From the records below, please return each line that holds the word "René".

Task input Start Marker

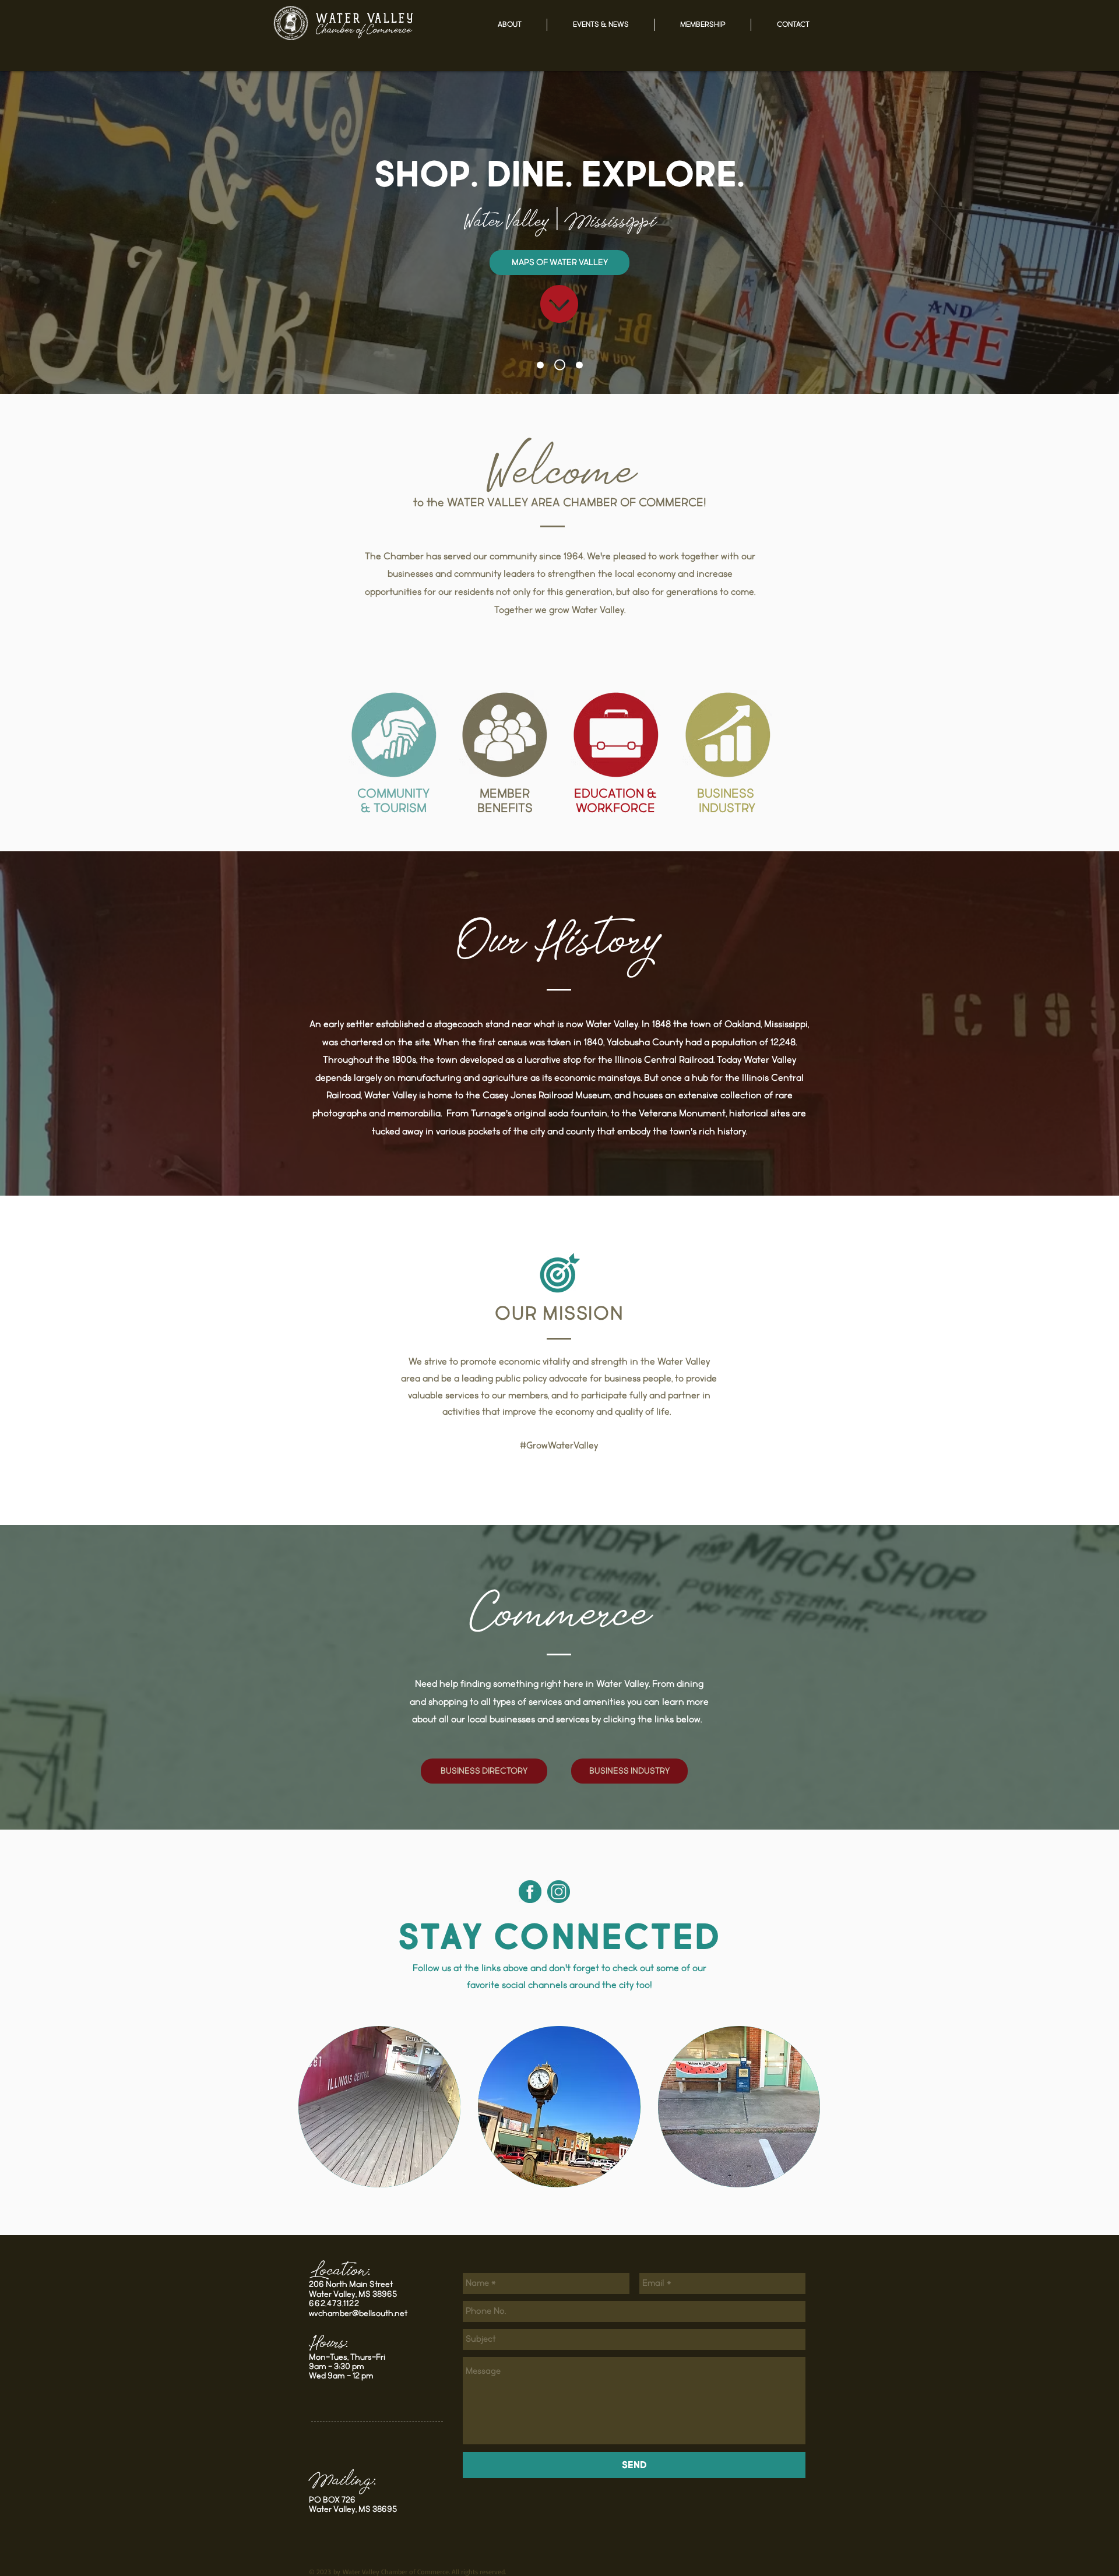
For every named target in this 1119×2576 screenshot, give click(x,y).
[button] (509, 25)
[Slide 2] (557, 364)
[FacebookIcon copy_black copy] (530, 1891)
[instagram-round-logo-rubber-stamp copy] (558, 1891)
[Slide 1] (540, 364)
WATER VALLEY (365, 20)
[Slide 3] (577, 365)
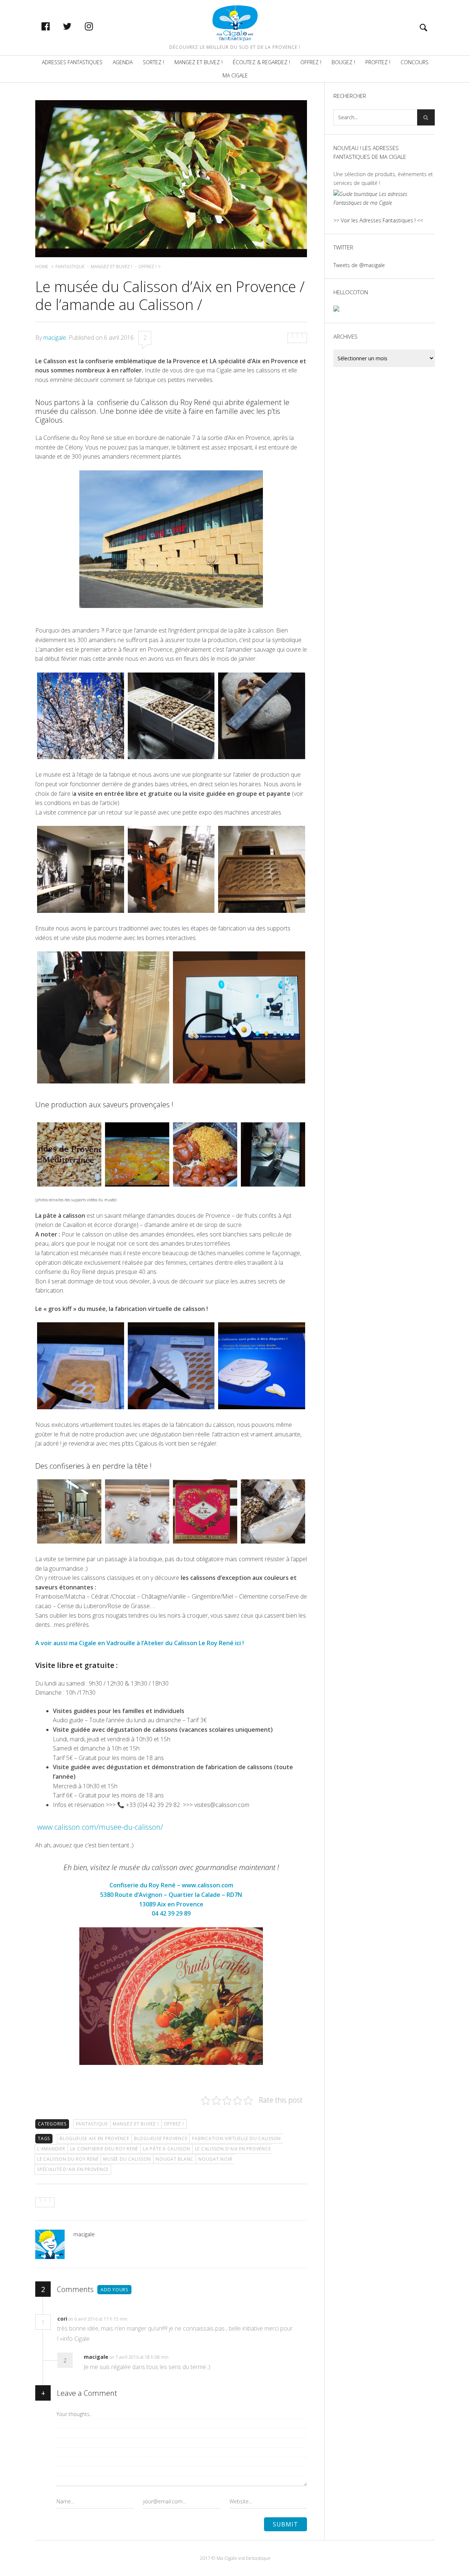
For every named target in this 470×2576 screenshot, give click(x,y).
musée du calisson (127, 2159)
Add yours (114, 2290)
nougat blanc (175, 2159)
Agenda (123, 62)
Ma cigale (235, 75)
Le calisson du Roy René (67, 2159)
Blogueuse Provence (161, 2138)
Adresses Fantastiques (72, 62)
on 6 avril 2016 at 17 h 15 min (98, 2319)
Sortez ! (153, 62)
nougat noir (215, 2159)
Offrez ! (310, 62)
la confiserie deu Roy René (104, 2149)
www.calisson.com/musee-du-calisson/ (100, 1827)
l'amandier (51, 2149)
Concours (415, 62)
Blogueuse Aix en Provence (94, 2138)
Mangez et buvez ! (198, 62)
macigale (54, 338)
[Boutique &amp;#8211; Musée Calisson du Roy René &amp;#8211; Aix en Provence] (69, 1511)
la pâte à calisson (166, 2149)
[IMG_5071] (80, 716)
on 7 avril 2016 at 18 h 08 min (139, 2357)
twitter (75, 26)
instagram (96, 26)
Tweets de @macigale (359, 265)
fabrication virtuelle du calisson (236, 2138)
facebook (53, 26)
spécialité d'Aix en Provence (73, 2169)
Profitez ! (377, 62)
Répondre (143, 2319)
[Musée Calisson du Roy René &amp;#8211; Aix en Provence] (171, 716)
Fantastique (92, 2124)
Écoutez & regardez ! (261, 62)
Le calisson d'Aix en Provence (233, 2149)
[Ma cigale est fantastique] (235, 23)
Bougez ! (343, 62)
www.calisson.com (207, 1885)
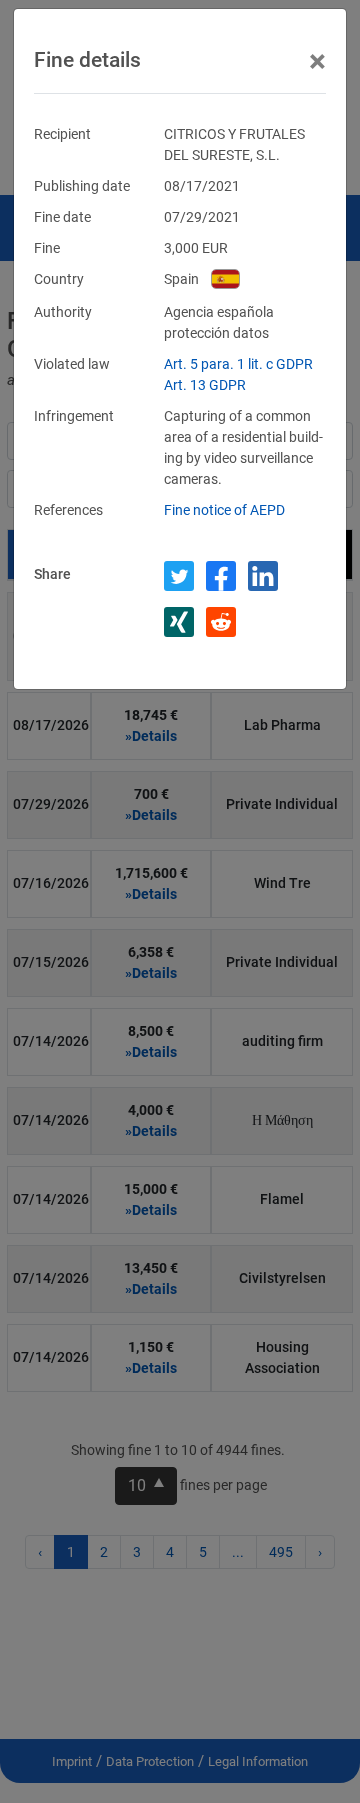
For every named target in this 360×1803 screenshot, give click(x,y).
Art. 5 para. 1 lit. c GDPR (238, 364)
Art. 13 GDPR (205, 385)
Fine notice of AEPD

Task input End Marker

▶ _Output for this exercise_:
Le calisson du Roy René (67, 2159)
la confiserie deu Roy René (104, 2149)
[Boutique &amp;#8211; Musée Calisson du Roy René &amp;#8211; Aix en Provence] (69, 1511)
[Musée Calisson du Roy René &amp;#8211; Aix en Provence] (171, 716)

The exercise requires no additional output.